_Records supplied:_
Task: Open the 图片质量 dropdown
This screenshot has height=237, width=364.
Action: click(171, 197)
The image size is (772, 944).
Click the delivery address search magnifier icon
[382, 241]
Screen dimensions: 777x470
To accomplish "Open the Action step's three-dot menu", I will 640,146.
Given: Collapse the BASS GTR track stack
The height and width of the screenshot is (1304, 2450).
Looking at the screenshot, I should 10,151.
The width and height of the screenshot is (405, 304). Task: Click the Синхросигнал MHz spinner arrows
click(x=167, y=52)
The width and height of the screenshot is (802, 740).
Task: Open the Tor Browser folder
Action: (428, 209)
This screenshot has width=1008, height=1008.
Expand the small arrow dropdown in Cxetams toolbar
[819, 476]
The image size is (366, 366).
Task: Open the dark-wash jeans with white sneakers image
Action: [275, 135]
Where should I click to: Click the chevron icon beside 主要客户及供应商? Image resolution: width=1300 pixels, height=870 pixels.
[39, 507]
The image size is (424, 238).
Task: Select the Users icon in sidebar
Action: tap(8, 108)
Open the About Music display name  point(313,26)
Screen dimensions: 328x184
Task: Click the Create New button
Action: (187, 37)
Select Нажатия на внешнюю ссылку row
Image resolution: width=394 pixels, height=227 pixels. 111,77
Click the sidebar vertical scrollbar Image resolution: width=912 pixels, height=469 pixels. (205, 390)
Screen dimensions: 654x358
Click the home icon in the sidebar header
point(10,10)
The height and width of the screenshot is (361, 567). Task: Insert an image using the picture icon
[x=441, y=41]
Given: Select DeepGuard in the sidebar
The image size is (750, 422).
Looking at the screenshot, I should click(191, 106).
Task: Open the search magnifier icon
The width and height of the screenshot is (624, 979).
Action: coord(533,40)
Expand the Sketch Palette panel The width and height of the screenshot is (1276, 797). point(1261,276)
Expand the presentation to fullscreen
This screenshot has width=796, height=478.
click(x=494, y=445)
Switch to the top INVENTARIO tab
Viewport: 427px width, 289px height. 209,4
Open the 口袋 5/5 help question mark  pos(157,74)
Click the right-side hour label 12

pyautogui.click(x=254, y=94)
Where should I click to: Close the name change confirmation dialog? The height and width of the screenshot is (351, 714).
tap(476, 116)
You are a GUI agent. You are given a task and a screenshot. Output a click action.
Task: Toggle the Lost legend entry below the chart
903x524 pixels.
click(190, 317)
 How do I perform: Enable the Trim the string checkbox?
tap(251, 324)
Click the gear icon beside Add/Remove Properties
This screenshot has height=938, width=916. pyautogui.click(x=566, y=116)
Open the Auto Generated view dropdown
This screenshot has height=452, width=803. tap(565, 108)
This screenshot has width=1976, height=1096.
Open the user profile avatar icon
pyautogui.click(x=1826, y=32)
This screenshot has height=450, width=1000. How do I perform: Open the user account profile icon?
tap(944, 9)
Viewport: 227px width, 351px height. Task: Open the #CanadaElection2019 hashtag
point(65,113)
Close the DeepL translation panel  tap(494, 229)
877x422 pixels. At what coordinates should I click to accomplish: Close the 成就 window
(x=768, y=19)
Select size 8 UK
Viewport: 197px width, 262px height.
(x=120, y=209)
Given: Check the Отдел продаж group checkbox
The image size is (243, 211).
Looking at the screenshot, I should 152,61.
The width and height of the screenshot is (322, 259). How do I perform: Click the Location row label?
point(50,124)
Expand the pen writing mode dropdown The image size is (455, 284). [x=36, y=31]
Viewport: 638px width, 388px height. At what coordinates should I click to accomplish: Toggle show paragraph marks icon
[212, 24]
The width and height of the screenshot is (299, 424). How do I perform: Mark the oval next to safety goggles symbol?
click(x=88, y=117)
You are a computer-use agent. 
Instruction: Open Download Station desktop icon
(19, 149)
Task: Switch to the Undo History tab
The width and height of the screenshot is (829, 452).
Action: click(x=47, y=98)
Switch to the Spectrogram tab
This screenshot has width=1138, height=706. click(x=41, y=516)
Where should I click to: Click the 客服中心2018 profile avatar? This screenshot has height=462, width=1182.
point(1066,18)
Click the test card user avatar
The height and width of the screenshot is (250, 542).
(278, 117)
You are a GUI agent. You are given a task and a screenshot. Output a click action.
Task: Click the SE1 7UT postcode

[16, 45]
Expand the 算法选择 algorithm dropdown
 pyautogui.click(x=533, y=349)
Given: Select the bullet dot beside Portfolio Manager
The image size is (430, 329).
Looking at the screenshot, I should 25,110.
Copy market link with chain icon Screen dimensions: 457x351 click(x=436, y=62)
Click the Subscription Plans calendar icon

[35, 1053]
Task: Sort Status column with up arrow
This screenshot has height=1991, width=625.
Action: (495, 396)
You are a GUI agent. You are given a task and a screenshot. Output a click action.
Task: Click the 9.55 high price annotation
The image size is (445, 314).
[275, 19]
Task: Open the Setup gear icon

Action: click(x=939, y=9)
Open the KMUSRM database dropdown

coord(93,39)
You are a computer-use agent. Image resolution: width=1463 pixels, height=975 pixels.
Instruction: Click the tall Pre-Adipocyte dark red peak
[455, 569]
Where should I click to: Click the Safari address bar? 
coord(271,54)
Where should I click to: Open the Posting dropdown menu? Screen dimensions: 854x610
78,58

_Short problem:_
Copy the lines of the material from the one containing "The image size is (772, 944)." through the one containing "I will 640,146.", both included.

_Full response:_
The image size is (772, 944).
Click the delivery address search magnifier icon
[382, 241]
Screen dimensions: 777x470
To accomplish "Open the Action step's three-dot menu", I will 640,146.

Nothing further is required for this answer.